For a CCO or GRC lead, the fastest path to operationalizing SI-19(1) is to treat “collection” as a set of concrete ingestion mechanisms (UI forms, APIs, batch pipelines, sensors, log shippers, agent telemetry, manual uploads) and to put enforceable rules at each boundary. This page gives requirement-level implementation guidance: who must comply, what to change in systems and processes, what evidence to keep, what auditors ask, and the common mistakes that create silent PII accumulation.

If you need repeatable audit readiness, assign a control owner, publish an implementation procedure, and define the evidence you will re-collect on a schedule so the control stays provable as systems change. ¹

Regulatory text

Requirement (verbatim): “De-identify the dataset upon collection by not collecting personally identifiable information.” ¹

Operator interpretation: You meet SI-19(1) by preventing PII from entering the dataset at ingestion time. Downstream tokenization, masking, hashing, or anonymization can be helpful for other controls, but they do not satisfy the plain reading of “upon collection” if raw PII was collected first. ¹

Plain-English interpretation (what “collection” means in practice)

“Collection” is any mechanism that creates a record in your environment. For most organizations, that includes:

Web and mobile forms (registration, contact us, lead gen, surveys)
Application APIs receiving payloads from clients or third parties
Event pipelines and analytics SDKs
Customer support tooling (tickets, attachments, call transcripts)
System/application logs, APM traces, and security telemetry
Data imports (CSV uploads, partner feeds, SFTP drops)
RPA/manual entry into internal systems

“De-identify upon collection” means designing those mechanisms to avoid PII fields, block PII-like inputs, and minimize free-text where people tend to paste personal data.

Who it applies to

SI-19(1) is relevant to:

Federal information systems and system components subject to NIST SP 800-53 control selection. ²
Contractor systems handling federal data, including service providers that collect or process data on behalf of federal agencies or in regulated federal programs. ²

Operationally, it applies most directly to product teams, platform/infra, data engineering, security engineering, and any business function that sponsors intake of data (marketing ops, CX/support, fraud, risk, HR), because they control collection points.

What you actually need to do (step-by-step)

1) Name the control owner and define scope boundaries

Assign a single accountable owner (often Security Engineering or Data Governance) with named delegates for each major data-collection surface.
Define the “dataset(s)” in scope: which analytics tables, operational data stores, or data lakes are subject to the no-PII intake rule.
Document the system boundaries where you can enforce controls (edge gateway, API layer, ingestion service, logging pipeline).
Recommended practice: map SI-19(1) to an owner, an implementation procedure, and recurring evidence artifacts. ¹

2) Create a “PII not allowed” data rule set

You need a practical, testable definition.
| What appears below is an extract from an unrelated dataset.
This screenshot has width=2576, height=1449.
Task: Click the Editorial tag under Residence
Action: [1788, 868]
Produce:

A PII taxonomy for your environment (examples: names, emails, phone numbers, government IDs, exact address, biometric identifiers).
An allowlist of permitted fields for each collection point (data contract), plus explicit “do not collect” fields.
Rules for ambiguous fields (free text, “notes,” “description,” “message”): either remove them, constrain them, or implement detection and blocking.
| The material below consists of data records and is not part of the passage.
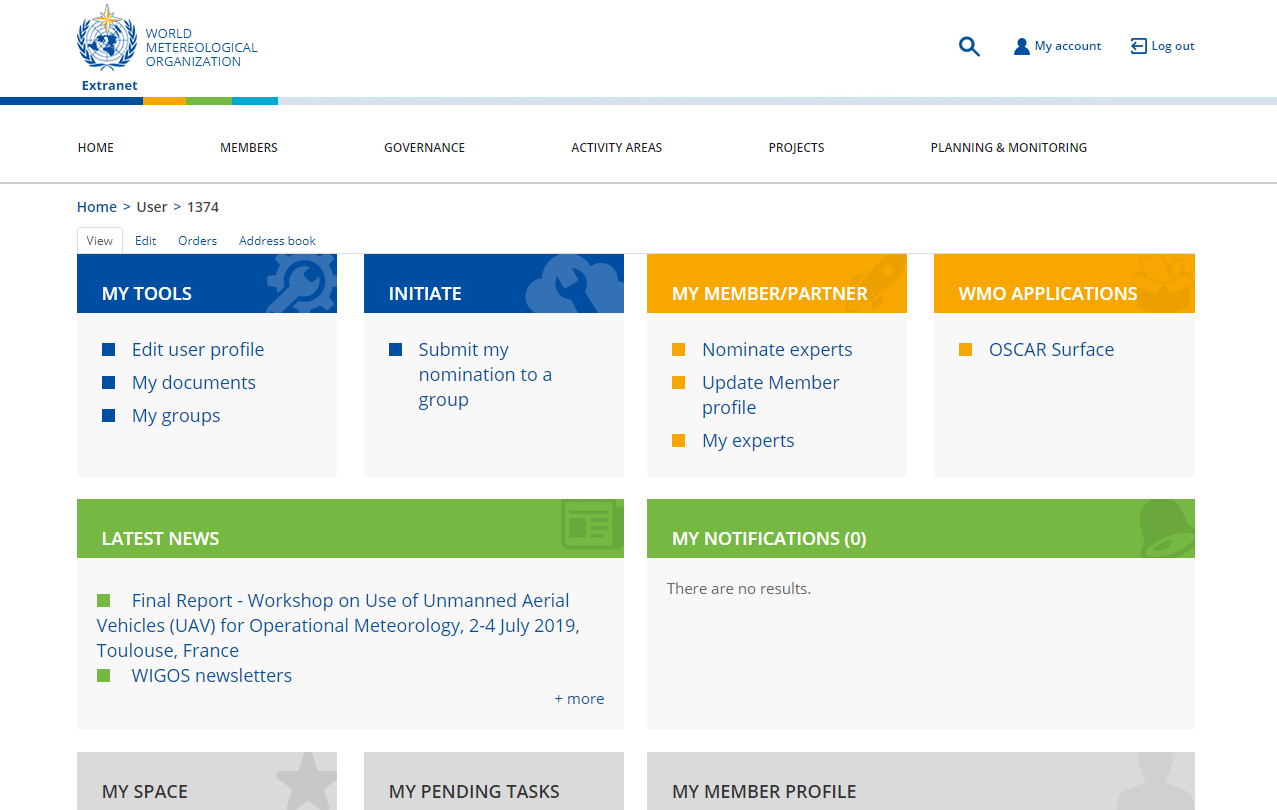This screenshot has width=1277, height=810.
Task: Click the bell icon in My Notifications
Action: tap(1164, 528)
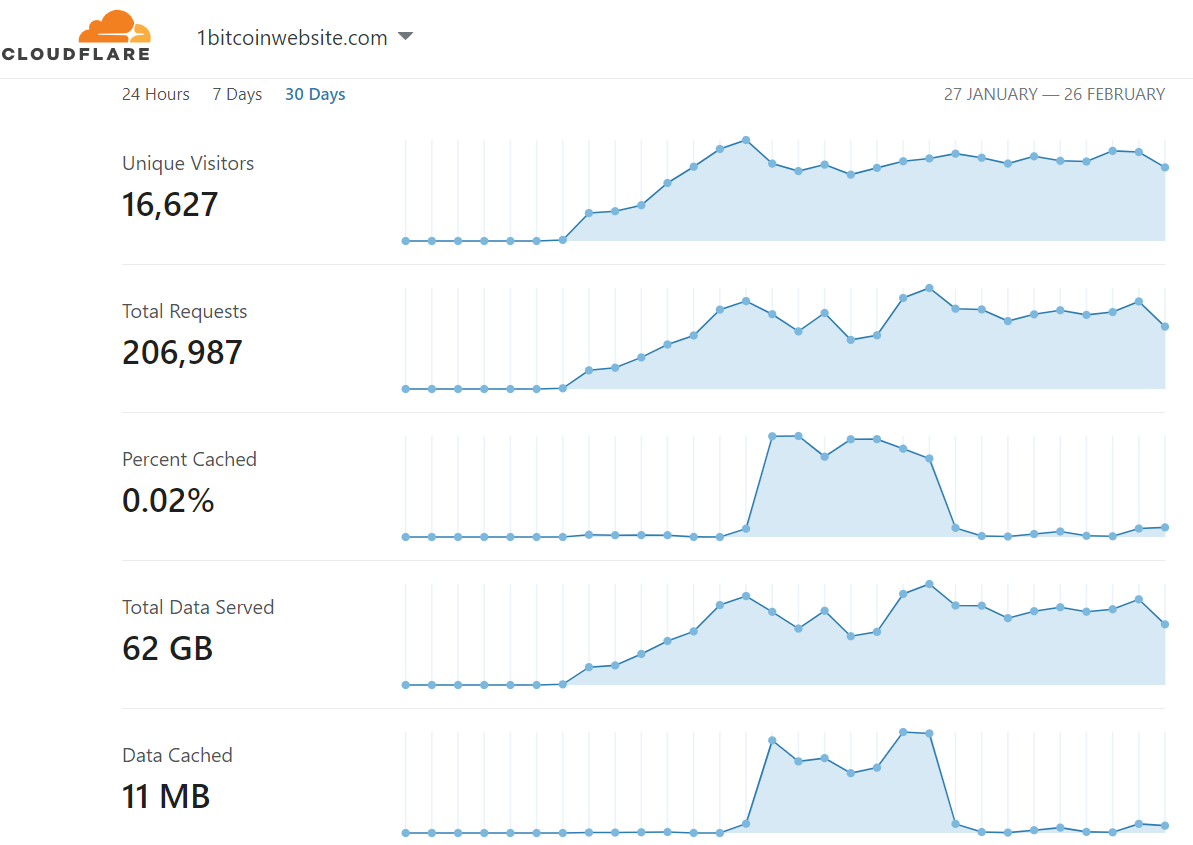Switch to the 24 Hours view
This screenshot has height=845, width=1193.
pyautogui.click(x=155, y=94)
Keep this grounded in implementation. The goal is not a perfect legal definition; the goal is field-level enforcement.

3) Inventory collection points and rank them by PII likelihood

Build a simple register (spreadsheet is fine) with:

Collection point name (form/API/log/feed)
Owner team
Data destination (table/bucket/index)
Fields collected (or sample payload)
Presence of free text
Third-party involvement (SDK, vendor form tool, call center)
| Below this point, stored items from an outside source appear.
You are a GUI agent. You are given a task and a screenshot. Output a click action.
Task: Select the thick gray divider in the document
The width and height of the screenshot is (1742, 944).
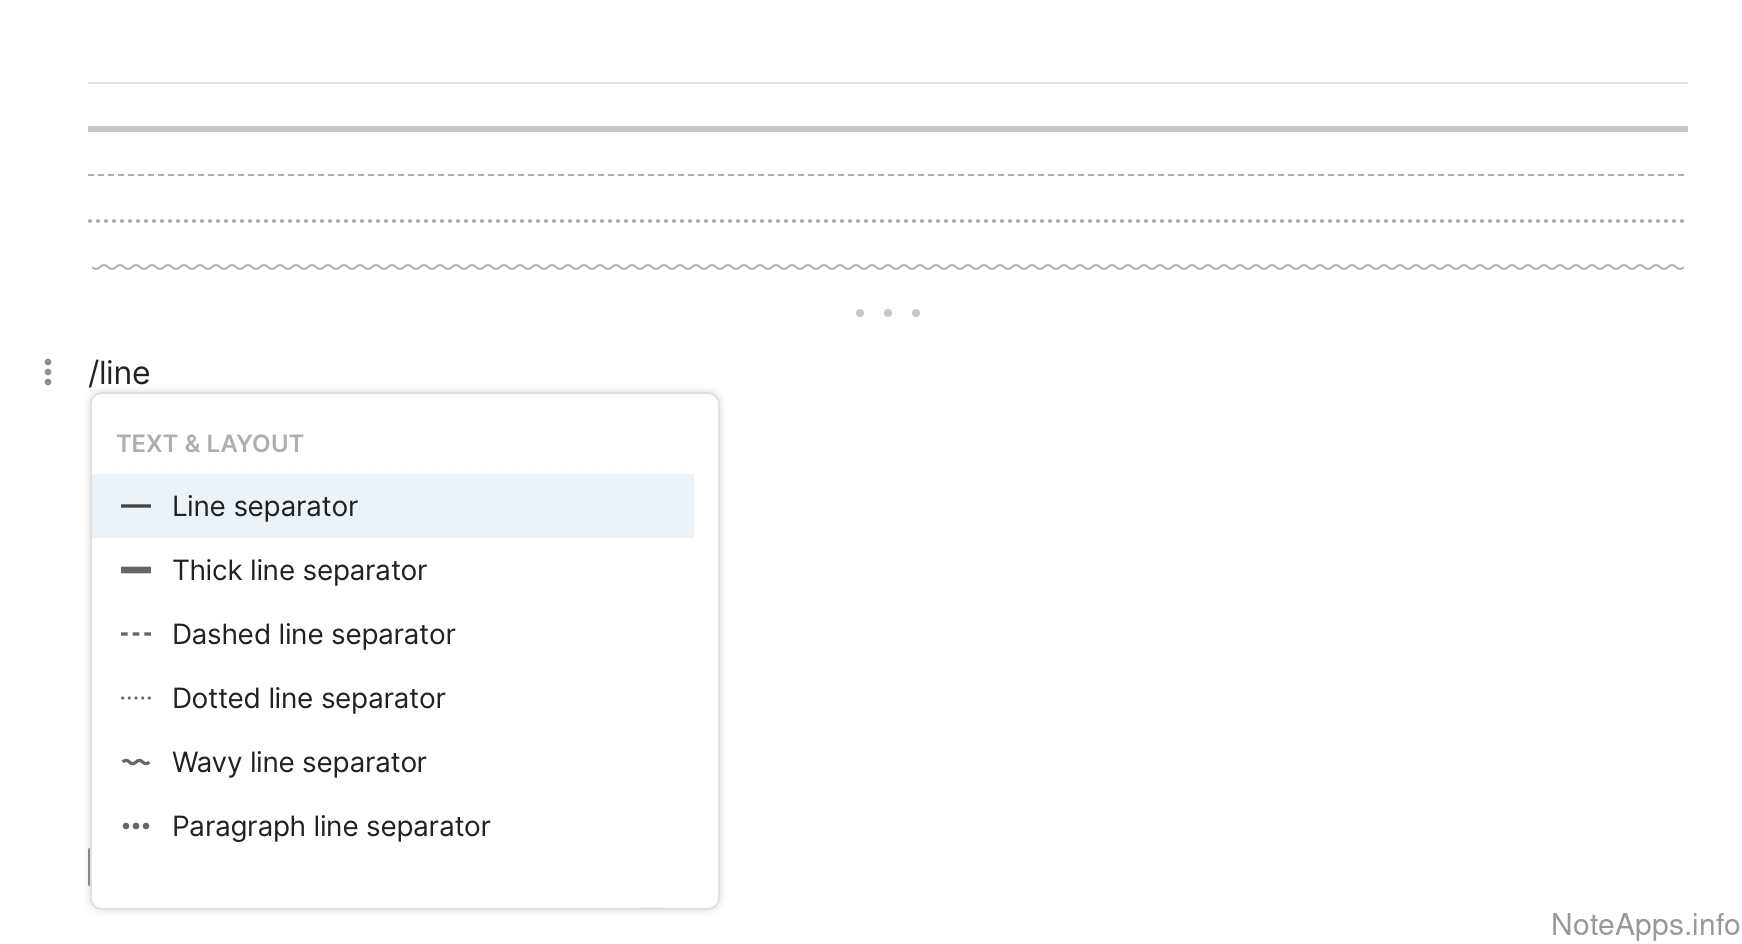point(887,129)
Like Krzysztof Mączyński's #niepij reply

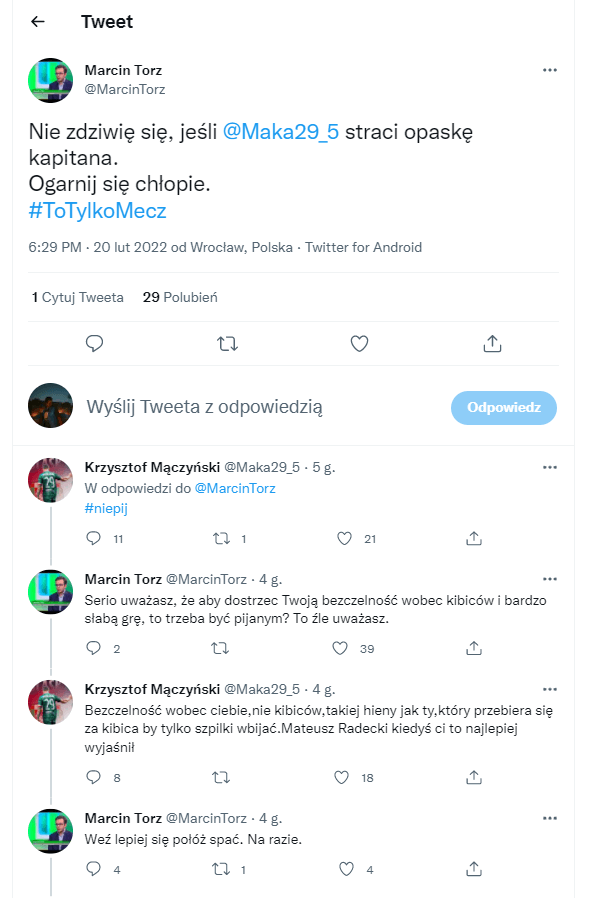point(345,538)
Prioritize first the areas where humans enter text and where logs capture request bodies.

4) Engineer guardrails at ingestion (preferred order)

Implement controls in the path where they prevent PII intake:

A. Remove or redesign the fields

Delete unneeded fields.
Replace free-text with structured options (dropdowns, categories).
Split “name” into non-identifying attributes if the business need is segmentation rather than identification.

B. Schema enforcement and contract tests

Enforce JSON schema / protobuf contracts at the API gateway or ingestion service.
Reject payloads containing fields not on the allowlist.
Add CI tests that fail builds if new fields appear without data governance review.

C. Input validation and PII detection

For remaining risky inputs, implement validation and redaction-at-edge (before persistence).
Add pattern-based checks for common identifiers (email-like strings, phone formats) and block or strip.

D. Logging and telemetry minimization

Disable request/response body logging by default.
Implement structured logging that captures operational metadata, not user content.
Add log filters in shippers to drop sensitive keys.

E. Third-party controls

Configure third-party SDKs and tools to disable automatic collection of identifiers.
Contractually restrict what third parties may send you in feeds and support exports, and test their payloads on receipt.

5) Add a governance gate for new collection

New data fields are the main drift vector. Put in place:

A lightweight intake review for schema changes (ticket + approval).
A checklist item: “Does this introduce PII at collection?” with required sign-off.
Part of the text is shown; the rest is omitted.